▸ **Written instruction**:
Write out the material below again, putting "curved arrow" in place of "boomerang" and changing nothing else.

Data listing
===============
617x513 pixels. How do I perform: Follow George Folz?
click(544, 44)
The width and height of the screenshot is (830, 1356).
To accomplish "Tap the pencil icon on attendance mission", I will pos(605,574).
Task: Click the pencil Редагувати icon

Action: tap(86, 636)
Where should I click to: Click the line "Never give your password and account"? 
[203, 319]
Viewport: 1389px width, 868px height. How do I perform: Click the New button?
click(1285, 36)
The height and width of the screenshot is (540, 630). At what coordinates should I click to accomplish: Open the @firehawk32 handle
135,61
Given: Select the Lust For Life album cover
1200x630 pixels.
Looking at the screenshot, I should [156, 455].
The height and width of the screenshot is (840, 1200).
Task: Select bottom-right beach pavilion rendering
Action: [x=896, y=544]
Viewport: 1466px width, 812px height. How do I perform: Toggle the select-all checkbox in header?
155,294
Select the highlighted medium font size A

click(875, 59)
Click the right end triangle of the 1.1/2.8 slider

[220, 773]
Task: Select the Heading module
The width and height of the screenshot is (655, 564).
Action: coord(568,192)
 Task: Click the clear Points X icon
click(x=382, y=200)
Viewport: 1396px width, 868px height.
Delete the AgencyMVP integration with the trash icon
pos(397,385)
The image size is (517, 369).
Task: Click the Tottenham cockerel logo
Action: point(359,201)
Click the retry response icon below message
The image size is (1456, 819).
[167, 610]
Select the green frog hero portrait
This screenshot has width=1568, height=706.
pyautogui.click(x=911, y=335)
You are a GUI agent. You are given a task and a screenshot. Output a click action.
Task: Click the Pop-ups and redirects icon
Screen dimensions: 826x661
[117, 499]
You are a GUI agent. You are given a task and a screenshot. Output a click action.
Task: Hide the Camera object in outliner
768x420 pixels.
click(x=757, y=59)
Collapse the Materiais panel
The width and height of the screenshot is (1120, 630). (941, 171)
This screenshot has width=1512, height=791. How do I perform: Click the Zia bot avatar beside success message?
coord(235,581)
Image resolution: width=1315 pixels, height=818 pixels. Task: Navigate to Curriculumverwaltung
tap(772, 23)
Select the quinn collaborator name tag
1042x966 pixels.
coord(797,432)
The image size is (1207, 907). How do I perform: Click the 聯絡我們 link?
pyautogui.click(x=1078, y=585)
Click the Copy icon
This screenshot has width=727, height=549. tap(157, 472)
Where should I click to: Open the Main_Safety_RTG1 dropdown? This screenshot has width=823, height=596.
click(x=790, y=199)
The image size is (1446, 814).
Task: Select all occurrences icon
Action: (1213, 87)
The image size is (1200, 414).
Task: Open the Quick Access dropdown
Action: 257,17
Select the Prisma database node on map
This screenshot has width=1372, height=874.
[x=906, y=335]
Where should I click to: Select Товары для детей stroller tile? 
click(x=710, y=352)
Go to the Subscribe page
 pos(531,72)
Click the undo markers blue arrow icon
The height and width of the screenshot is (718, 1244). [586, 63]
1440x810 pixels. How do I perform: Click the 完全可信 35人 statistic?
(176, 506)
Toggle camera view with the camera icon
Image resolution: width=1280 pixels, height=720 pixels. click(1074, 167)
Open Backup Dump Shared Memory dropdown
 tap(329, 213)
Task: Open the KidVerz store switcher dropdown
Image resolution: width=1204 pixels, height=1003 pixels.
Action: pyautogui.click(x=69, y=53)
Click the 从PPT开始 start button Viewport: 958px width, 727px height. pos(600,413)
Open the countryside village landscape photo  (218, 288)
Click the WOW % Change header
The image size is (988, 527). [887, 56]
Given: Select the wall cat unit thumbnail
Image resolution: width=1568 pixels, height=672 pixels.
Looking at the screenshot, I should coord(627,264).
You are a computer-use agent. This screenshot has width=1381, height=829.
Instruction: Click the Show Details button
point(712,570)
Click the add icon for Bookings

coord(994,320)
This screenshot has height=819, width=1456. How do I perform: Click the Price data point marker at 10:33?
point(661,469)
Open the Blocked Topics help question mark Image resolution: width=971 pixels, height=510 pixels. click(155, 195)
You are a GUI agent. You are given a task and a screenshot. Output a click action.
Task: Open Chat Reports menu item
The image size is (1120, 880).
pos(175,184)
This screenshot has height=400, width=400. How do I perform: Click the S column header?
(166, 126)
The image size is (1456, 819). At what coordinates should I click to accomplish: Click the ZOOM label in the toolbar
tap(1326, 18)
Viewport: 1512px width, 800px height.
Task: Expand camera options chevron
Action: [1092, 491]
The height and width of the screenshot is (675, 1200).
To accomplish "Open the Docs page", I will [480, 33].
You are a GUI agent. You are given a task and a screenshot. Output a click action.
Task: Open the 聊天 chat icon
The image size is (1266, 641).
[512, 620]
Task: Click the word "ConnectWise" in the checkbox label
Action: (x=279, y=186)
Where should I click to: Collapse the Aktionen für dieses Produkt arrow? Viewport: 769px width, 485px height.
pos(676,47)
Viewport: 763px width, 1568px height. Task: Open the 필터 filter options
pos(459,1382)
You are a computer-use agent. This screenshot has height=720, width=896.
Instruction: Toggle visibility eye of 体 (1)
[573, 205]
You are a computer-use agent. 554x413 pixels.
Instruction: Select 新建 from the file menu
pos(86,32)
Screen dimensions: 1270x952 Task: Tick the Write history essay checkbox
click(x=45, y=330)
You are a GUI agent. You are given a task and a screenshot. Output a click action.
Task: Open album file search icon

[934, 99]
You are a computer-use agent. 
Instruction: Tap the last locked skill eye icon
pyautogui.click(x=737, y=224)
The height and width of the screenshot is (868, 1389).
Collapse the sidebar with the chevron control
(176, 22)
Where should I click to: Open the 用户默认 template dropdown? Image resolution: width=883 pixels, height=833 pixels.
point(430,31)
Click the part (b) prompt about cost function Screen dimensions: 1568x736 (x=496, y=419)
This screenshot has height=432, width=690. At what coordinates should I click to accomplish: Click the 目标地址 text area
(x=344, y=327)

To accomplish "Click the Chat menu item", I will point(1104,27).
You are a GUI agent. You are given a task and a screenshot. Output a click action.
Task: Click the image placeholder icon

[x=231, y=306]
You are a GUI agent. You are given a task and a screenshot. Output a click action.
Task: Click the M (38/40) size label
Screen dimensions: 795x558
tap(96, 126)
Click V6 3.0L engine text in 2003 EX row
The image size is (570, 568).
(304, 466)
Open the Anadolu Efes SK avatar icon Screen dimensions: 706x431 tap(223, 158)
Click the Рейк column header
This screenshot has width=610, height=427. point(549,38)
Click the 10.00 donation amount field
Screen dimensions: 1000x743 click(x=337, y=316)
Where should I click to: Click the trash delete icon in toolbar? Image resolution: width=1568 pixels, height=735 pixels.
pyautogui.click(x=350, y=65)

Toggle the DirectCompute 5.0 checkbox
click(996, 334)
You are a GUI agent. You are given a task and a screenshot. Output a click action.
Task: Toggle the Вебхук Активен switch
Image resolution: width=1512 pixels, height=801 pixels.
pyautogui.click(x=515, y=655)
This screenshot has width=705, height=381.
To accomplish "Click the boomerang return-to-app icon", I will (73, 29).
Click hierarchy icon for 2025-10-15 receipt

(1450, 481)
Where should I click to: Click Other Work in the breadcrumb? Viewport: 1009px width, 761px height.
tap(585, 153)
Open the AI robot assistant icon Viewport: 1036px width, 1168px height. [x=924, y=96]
===============
▸ **Solution for this problem**:
617x513 pixels. How do I perform: Follow George Folz?
click(544, 44)
The width and height of the screenshot is (830, 1356).
To accomplish "Tap the pencil icon on attendance mission", I will pos(605,574).
Task: Click the pencil Редагувати icon

Action: tap(86, 636)
Where should I click to: Click the line "Never give your password and account"? 
[203, 319]
Viewport: 1389px width, 868px height. How do I perform: Click the New button?
click(1285, 36)
The height and width of the screenshot is (540, 630). At what coordinates should I click to accomplish: Open the @firehawk32 handle
135,61
Given: Select the Lust For Life album cover
1200x630 pixels.
Looking at the screenshot, I should [156, 455].
The height and width of the screenshot is (840, 1200).
Task: Select bottom-right beach pavilion rendering
Action: [x=896, y=544]
Viewport: 1466px width, 812px height. How do I perform: Toggle the select-all checkbox in header?
155,294
Select the highlighted medium font size A

click(875, 59)
Click the right end triangle of the 1.1/2.8 slider

[220, 773]
Task: Select the Heading module
The width and height of the screenshot is (655, 564).
Action: coord(568,192)
 Task: Click the clear Points X icon
click(x=382, y=200)
Viewport: 1396px width, 868px height.
Delete the AgencyMVP integration with the trash icon
pos(397,385)
The image size is (517, 369).
Task: Click the Tottenham cockerel logo
Action: point(359,201)
Click the retry response icon below message
The image size is (1456, 819).
[167, 610]
Select the green frog hero portrait
This screenshot has width=1568, height=706.
pyautogui.click(x=911, y=335)
You are a GUI agent. You are given a task and a screenshot. Output a click action.
Task: Click the Pop-ups and redirects icon
Screen dimensions: 826x661
[117, 499]
You are a GUI agent. You are given a task and a screenshot. Output a click action.
Task: Hide the Camera object in outliner
768x420 pixels.
click(x=757, y=59)
Collapse the Materiais panel
The width and height of the screenshot is (1120, 630). (941, 171)
This screenshot has width=1512, height=791. How do I perform: Click the Zia bot avatar beside success message?
coord(235,581)
Image resolution: width=1315 pixels, height=818 pixels. Task: Navigate to Curriculumverwaltung
tap(772, 23)
Select the quinn collaborator name tag
1042x966 pixels.
coord(797,432)
The image size is (1207, 907). How do I perform: Click the 聯絡我們 link?
pyautogui.click(x=1078, y=585)
Click the Copy icon
This screenshot has width=727, height=549. tap(157, 472)
Where should I click to: Open the Main_Safety_RTG1 dropdown? This screenshot has width=823, height=596.
click(x=790, y=199)
The image size is (1446, 814).
Task: Select all occurrences icon
Action: (1213, 87)
The image size is (1200, 414).
Task: Open the Quick Access dropdown
Action: 257,17
Select the Prisma database node on map
This screenshot has width=1372, height=874.
[x=906, y=335]
Where should I click to: Select Товары для детей stroller tile? 
click(x=710, y=352)
Go to the Subscribe page
 pos(531,72)
Click the undo markers blue arrow icon
The height and width of the screenshot is (718, 1244). [586, 63]
1440x810 pixels. How do I perform: Click the 完全可信 35人 statistic?
(176, 506)
Toggle camera view with the camera icon
Image resolution: width=1280 pixels, height=720 pixels. click(1074, 167)
Open Backup Dump Shared Memory dropdown
 tap(329, 213)
Task: Open the KidVerz store switcher dropdown
Image resolution: width=1204 pixels, height=1003 pixels.
Action: pyautogui.click(x=69, y=53)
Click the 从PPT开始 start button Viewport: 958px width, 727px height. pos(600,413)
Open the countryside village landscape photo  (218, 288)
Click the WOW % Change header
The image size is (988, 527). [887, 56]
Given: Select the wall cat unit thumbnail
Image resolution: width=1568 pixels, height=672 pixels.
Looking at the screenshot, I should coord(627,264).
You are a computer-use agent. This screenshot has width=1381, height=829.
Instruction: Click the Show Details button
point(712,570)
Click the add icon for Bookings

coord(994,320)
This screenshot has height=819, width=1456. How do I perform: Click the Price data point marker at 10:33?
point(661,469)
Open the Blocked Topics help question mark Image resolution: width=971 pixels, height=510 pixels. click(155, 195)
You are a GUI agent. You are given a task and a screenshot. Output a click action.
Task: Open Chat Reports menu item
The image size is (1120, 880).
pos(175,184)
This screenshot has height=400, width=400. How do I perform: Click the S column header?
(166, 126)
The image size is (1456, 819). At what coordinates should I click to accomplish: Click the ZOOM label in the toolbar
tap(1326, 18)
Viewport: 1512px width, 800px height.
Task: Expand camera options chevron
Action: [1092, 491]
The height and width of the screenshot is (675, 1200).
To accomplish "Open the Docs page", I will [480, 33].
You are a GUI agent. You are given a task and a screenshot. Output a click action.
Task: Open the 聊天 chat icon
The image size is (1266, 641).
[512, 620]
Task: Click the word "ConnectWise" in the checkbox label
Action: (x=279, y=186)
Where should I click to: Collapse the Aktionen für dieses Produkt arrow? Viewport: 769px width, 485px height.
pos(676,47)
Viewport: 763px width, 1568px height. Task: Open the 필터 filter options
pos(459,1382)
You are a computer-use agent. This screenshot has height=720, width=896.
Instruction: Toggle visibility eye of 体 (1)
[573, 205]
You are a computer-use agent. 554x413 pixels.
Instruction: Select 新建 from the file menu
pos(86,32)
Screen dimensions: 1270x952 Task: Tick the Write history essay checkbox
click(x=45, y=330)
You are a GUI agent. You are given a task and a screenshot. Output a click action.
Task: Open album file search icon

[934, 99]
You are a computer-use agent. 
Instruction: Tap the last locked skill eye icon
pyautogui.click(x=737, y=224)
The height and width of the screenshot is (868, 1389).
Collapse the sidebar with the chevron control
(176, 22)
Where should I click to: Open the 用户默认 template dropdown? Image resolution: width=883 pixels, height=833 pixels.
point(430,31)
Click the part (b) prompt about cost function Screen dimensions: 1568x736 (x=496, y=419)
This screenshot has height=432, width=690. At what coordinates should I click to accomplish: Click the 目标地址 text area
(x=344, y=327)

To accomplish "Click the Chat menu item", I will point(1104,27).
You are a GUI agent. You are given a task and a screenshot. Output a click action.
Task: Click the image placeholder icon

[x=231, y=306]
You are a GUI agent. You are given a task and a screenshot. Output a click action.
Task: Click the M (38/40) size label
Screen dimensions: 795x558
tap(96, 126)
Click V6 3.0L engine text in 2003 EX row
The image size is (570, 568).
(304, 466)
Open the Anadolu Efes SK avatar icon Screen dimensions: 706x431 tap(223, 158)
Click the Рейк column header
This screenshot has width=610, height=427. point(549,38)
Click the 10.00 donation amount field
Screen dimensions: 1000x743 click(x=337, y=316)
Where should I click to: Click the trash delete icon in toolbar? Image resolution: width=1568 pixels, height=735 pixels.
pyautogui.click(x=350, y=65)

Toggle the DirectCompute 5.0 checkbox
click(996, 334)
You are a GUI agent. You are given a task and a screenshot. Output a click action.
Task: Toggle the Вебхук Активен switch
Image resolution: width=1512 pixels, height=801 pixels.
pyautogui.click(x=515, y=655)
This screenshot has width=705, height=381.
To accomplish "Click the curved arrow return-to-app icon", I will (73, 29).
Click hierarchy icon for 2025-10-15 receipt

(1450, 481)
Where should I click to: Click Other Work in the breadcrumb? Viewport: 1009px width, 761px height.
tap(585, 153)
Open the AI robot assistant icon Viewport: 1036px width, 1168px height. [x=924, y=96]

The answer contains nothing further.